_ИЗБРАННЫЙ ФРАГМЕНТ_.
Борису Абрамовичу [Эгизу] я непременно напишу, как только будет хоть немного времени. Большое спасибо за его привет. Тебе теперь тоже будет немного легче.
Ты меня спрашивала, нравится ли мне статья Кропоткина в Р. В.?[92] Да, мне она очень понравилась, многое показалось весьма убедительным. В том, что Германия сознательно вызвала войну, я тоже не сомневаюсь. Не могу я только согласиться с тем, что цели Германии были завоевательные. Нет, не верю. Для целей завоевательных, для приобретения новых территорий государство не пойдет на такой страшный риск, не поставит на карту свое существование. Нет, именно потому, что существование Германии как государства давно поставлено на карту Тройственным соглашением, не могущим примириться с таким опасным конкурентом на мировом рынке и стремящимся рано или поздно задавить этого конкурента, именно поэтому Германия, зная это, зная, что она окружена врагами, ждущими удобного момента, должна была сама подготовить эту войну, выбрать самой момент для нее благоприятный. Германия сознательно борется за свое существование как национального государства, сознательно начала ее: либо теперь, либо никогда! Так я себе объясняю причину войны.

_ИССЛЕДУЕМЫЕ ДАННЫЕ_.

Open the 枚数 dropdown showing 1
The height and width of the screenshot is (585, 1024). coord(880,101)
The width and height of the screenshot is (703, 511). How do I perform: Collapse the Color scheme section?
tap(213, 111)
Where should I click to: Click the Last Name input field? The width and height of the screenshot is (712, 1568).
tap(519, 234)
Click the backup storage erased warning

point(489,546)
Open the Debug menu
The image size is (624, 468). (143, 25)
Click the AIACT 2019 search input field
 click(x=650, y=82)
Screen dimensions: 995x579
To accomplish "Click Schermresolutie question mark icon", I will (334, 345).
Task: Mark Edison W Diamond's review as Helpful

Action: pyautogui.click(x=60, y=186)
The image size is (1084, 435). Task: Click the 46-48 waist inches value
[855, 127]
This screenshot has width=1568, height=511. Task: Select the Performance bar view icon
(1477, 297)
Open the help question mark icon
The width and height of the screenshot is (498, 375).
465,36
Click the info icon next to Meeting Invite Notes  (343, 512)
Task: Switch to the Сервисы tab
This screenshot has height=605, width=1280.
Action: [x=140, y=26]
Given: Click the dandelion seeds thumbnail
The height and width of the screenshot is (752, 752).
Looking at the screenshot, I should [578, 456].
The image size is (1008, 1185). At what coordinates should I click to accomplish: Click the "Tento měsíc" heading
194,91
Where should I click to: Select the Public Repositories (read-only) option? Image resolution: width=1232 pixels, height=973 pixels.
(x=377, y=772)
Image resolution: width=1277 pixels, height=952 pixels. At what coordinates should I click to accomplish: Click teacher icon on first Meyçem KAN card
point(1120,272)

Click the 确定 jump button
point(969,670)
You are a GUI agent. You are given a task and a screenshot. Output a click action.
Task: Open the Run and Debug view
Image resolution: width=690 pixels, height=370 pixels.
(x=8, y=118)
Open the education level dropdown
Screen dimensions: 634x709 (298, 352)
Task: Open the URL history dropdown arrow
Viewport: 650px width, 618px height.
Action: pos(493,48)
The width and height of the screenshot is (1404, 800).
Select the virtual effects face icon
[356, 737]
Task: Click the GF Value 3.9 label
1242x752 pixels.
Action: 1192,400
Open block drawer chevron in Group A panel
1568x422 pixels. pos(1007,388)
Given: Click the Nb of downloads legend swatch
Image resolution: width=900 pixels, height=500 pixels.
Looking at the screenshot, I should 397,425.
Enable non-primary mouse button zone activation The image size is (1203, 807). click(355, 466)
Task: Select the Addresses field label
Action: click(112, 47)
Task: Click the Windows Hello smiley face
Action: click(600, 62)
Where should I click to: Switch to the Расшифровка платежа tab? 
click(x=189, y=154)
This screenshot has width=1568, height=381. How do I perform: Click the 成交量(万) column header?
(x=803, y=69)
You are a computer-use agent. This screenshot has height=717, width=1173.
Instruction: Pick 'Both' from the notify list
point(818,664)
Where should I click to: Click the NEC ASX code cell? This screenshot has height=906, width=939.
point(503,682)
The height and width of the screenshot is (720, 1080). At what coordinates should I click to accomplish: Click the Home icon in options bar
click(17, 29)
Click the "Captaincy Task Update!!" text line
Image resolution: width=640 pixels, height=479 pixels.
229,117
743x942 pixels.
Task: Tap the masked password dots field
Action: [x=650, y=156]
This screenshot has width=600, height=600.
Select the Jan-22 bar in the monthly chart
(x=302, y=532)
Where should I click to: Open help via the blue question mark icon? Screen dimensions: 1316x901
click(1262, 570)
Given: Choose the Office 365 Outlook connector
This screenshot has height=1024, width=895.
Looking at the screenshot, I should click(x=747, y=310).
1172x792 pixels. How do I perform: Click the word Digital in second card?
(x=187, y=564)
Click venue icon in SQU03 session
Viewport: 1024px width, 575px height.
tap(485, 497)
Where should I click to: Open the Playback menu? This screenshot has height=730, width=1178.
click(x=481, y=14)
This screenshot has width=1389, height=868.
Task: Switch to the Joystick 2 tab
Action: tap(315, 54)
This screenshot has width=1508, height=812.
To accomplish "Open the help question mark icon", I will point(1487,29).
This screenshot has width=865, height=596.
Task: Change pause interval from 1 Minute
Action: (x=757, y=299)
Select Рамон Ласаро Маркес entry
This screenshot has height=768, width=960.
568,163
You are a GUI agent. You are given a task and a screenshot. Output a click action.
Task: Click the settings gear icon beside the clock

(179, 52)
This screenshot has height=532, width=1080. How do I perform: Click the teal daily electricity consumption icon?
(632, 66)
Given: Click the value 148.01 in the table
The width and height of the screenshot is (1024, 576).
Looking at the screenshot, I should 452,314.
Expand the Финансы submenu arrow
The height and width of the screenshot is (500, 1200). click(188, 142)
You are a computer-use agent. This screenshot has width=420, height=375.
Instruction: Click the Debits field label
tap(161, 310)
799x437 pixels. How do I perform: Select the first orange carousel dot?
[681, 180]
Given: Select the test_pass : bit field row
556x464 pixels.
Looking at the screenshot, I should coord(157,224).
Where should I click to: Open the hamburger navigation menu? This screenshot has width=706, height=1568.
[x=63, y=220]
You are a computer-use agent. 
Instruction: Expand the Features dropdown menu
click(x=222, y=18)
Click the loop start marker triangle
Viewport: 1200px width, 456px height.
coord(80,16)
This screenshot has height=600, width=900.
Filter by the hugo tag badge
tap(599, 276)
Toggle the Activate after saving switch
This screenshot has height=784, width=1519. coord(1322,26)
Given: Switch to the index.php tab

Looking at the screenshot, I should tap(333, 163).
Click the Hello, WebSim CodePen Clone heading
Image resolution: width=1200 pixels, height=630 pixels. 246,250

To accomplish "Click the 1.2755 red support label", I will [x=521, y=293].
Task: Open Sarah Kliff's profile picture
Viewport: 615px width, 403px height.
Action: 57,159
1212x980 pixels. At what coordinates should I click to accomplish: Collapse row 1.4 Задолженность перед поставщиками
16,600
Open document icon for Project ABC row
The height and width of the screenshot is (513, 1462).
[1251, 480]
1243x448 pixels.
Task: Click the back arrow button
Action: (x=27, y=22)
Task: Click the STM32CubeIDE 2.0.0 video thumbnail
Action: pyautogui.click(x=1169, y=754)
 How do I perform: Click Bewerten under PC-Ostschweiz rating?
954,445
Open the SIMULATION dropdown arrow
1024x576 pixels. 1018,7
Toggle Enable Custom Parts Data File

_ПОПРОБУЙТЕ САМИ_.
Ответьте по фрагменту о статье Кропоткина:
1. Кому автор обещает написать, как только появится время?
2. С каким утверждением о целях Германии автор не может согласиться?
3. Чем, по словам автора, давно поставлено на карту существование Германии как государства?
Листинг здесь никакой роли не играет.

_ПИСЬМЕННЫЙ ОТВЕТ_.
1. Борису Абрамовичу Эгизу.
2. С тем, что цели Германии были завоевательные.
3. Тройственным соглашением.